このような傾向が生まれる要因として、彼らは次の点を挙げ、それぞれ実証的に妥当であることを示しています。第1に、州都が辺鄙なところにあると、新聞などのマスメディアが州政治に関して報道する頻度が低下します。第2に、州都から離れた地域に住んでいる人々ほど州政治に対する興味を持たなくなり、同時に投票率も低下します。第3に、大都市から離れた州都の場合ほど、州都の近くに位置する企業や個人からの政治献金が多くなる傾向があります。これらの点を総合すると、州政府が辺鄙なところにあると、メディアや有権者による監視の眼が機能せず、州政府から特別に便宜を図ってもらおうとする企業などが付け入る隙を生み、結果として汚職の程度が高くなる、というメカニズムが生まれるようです。同様の傾向は、独裁政治のもとで辺鄙なところに首都を移転した場合(ミャンマー、タンザニア、カザフタンなど)においても報告されています[1]。

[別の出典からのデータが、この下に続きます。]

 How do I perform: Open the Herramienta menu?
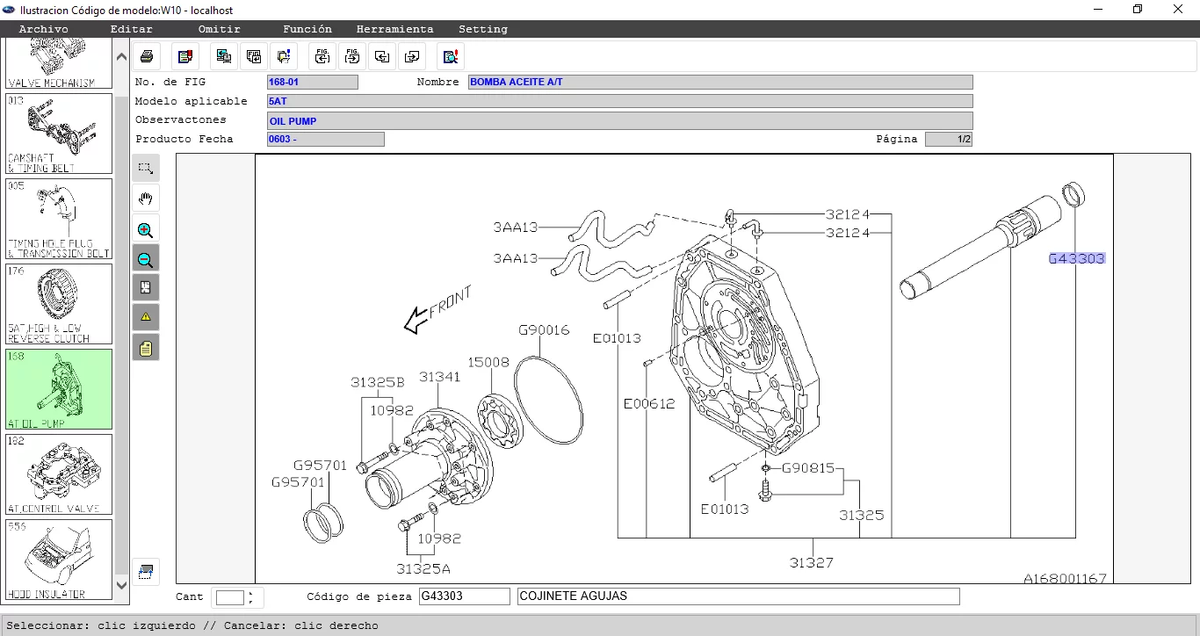click(x=395, y=29)
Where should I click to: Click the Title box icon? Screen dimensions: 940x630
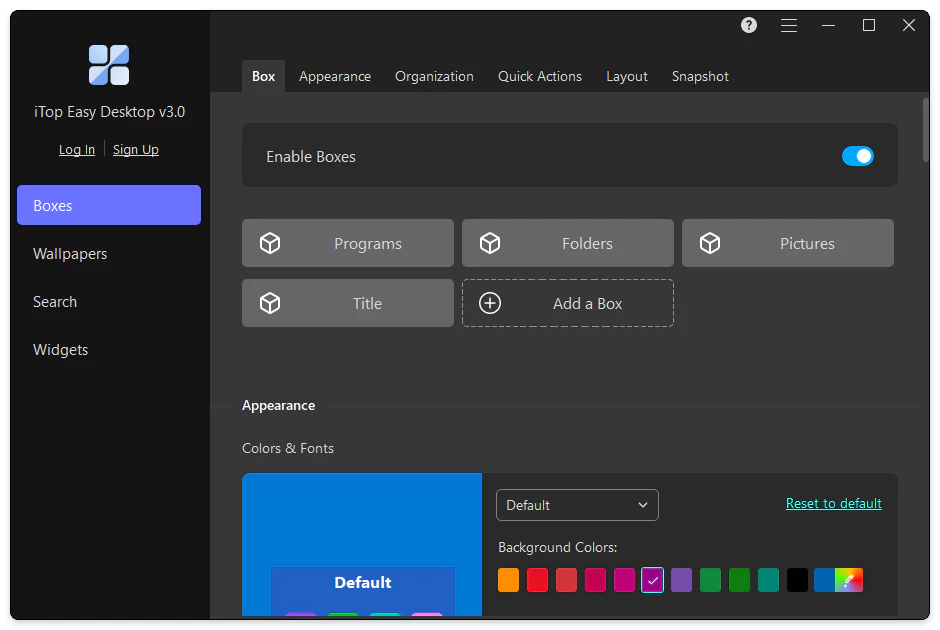coord(270,303)
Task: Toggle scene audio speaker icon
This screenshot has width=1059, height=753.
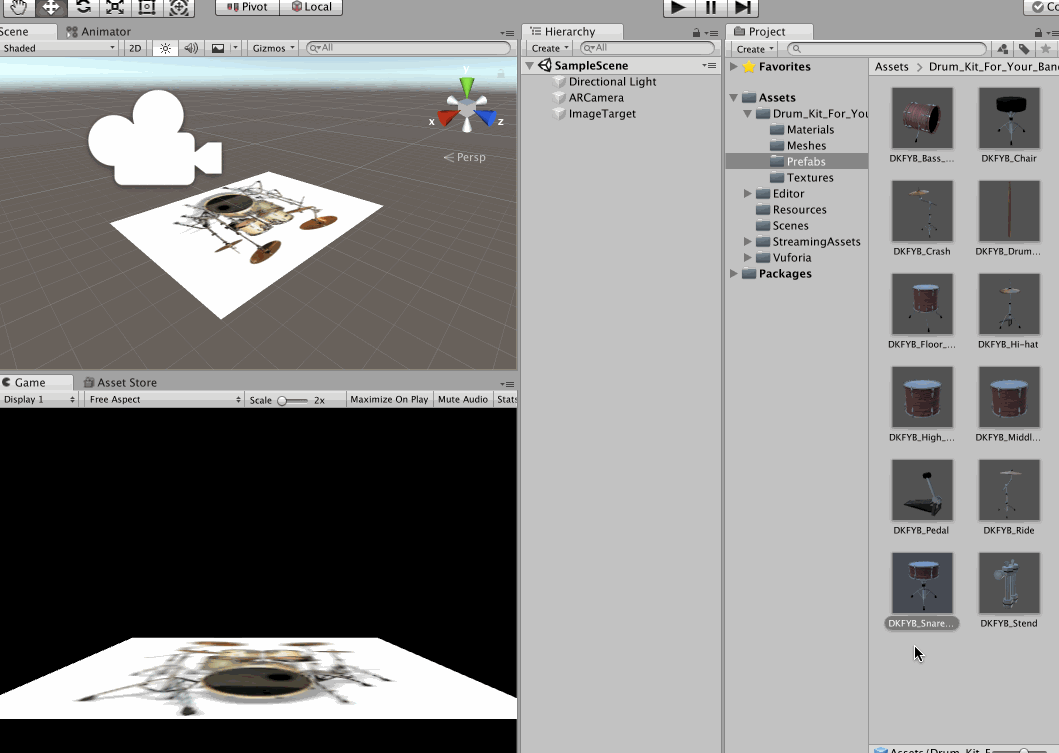Action: [191, 48]
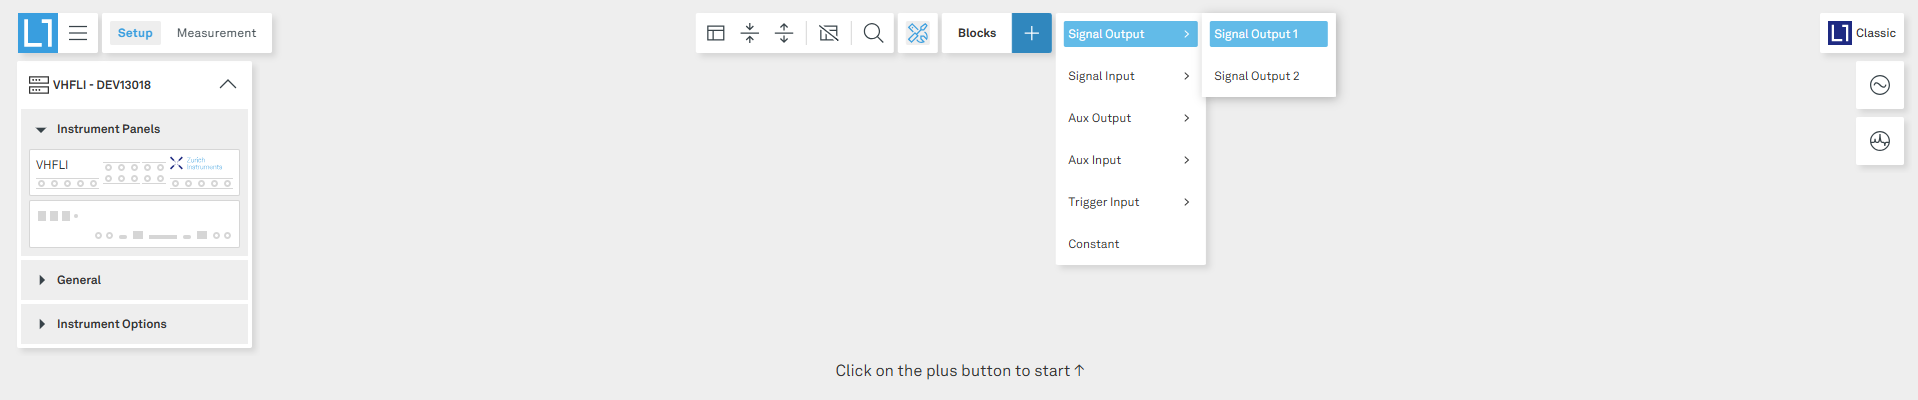Select the Setup tab
The image size is (1918, 400).
click(x=135, y=33)
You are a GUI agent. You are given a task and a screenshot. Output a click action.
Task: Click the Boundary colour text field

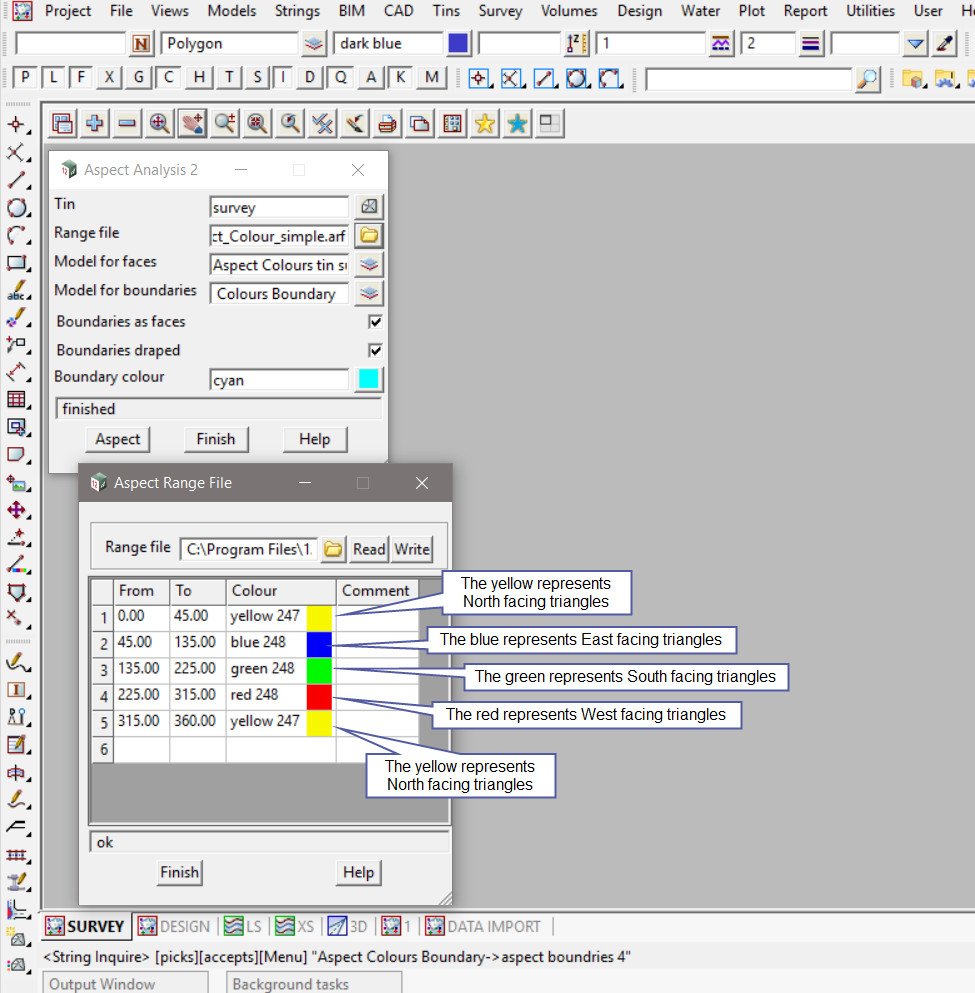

この研究はアメリカの州レベル政治の事例ではありますが、マスメディアや有権者による政治家に対するアカウンタビリティー(監視や制裁)の重要性、なかでも、アカウンタビリティー行使の際の情報伝達の重要性を示しているといえます。インターネットが普及した現在、物理的距離が情報伝達に与える影響は低下したといわれるようになりましたが、こと有権者やジャーナリストの政治に対する態度においては「ダイレクトに接触する」ことはまだまだ重要なのかもしれません。
[出典] Campante, Filipe
R., and Quoc-Anh Do, 2014, “Isolated Capital Cities, Accountability and Corruption:
Evidence from US States.” American Economic Review, 104(8): 2456-81.
[1] Campante, Filipe R., Quoc-Anh Do, and Bernardo V.
Guimaraes, 2013, "Isolated Capital Cities and Misgovernance: Theory and Evidence."
No. w19028. National Bureau of Economic Research.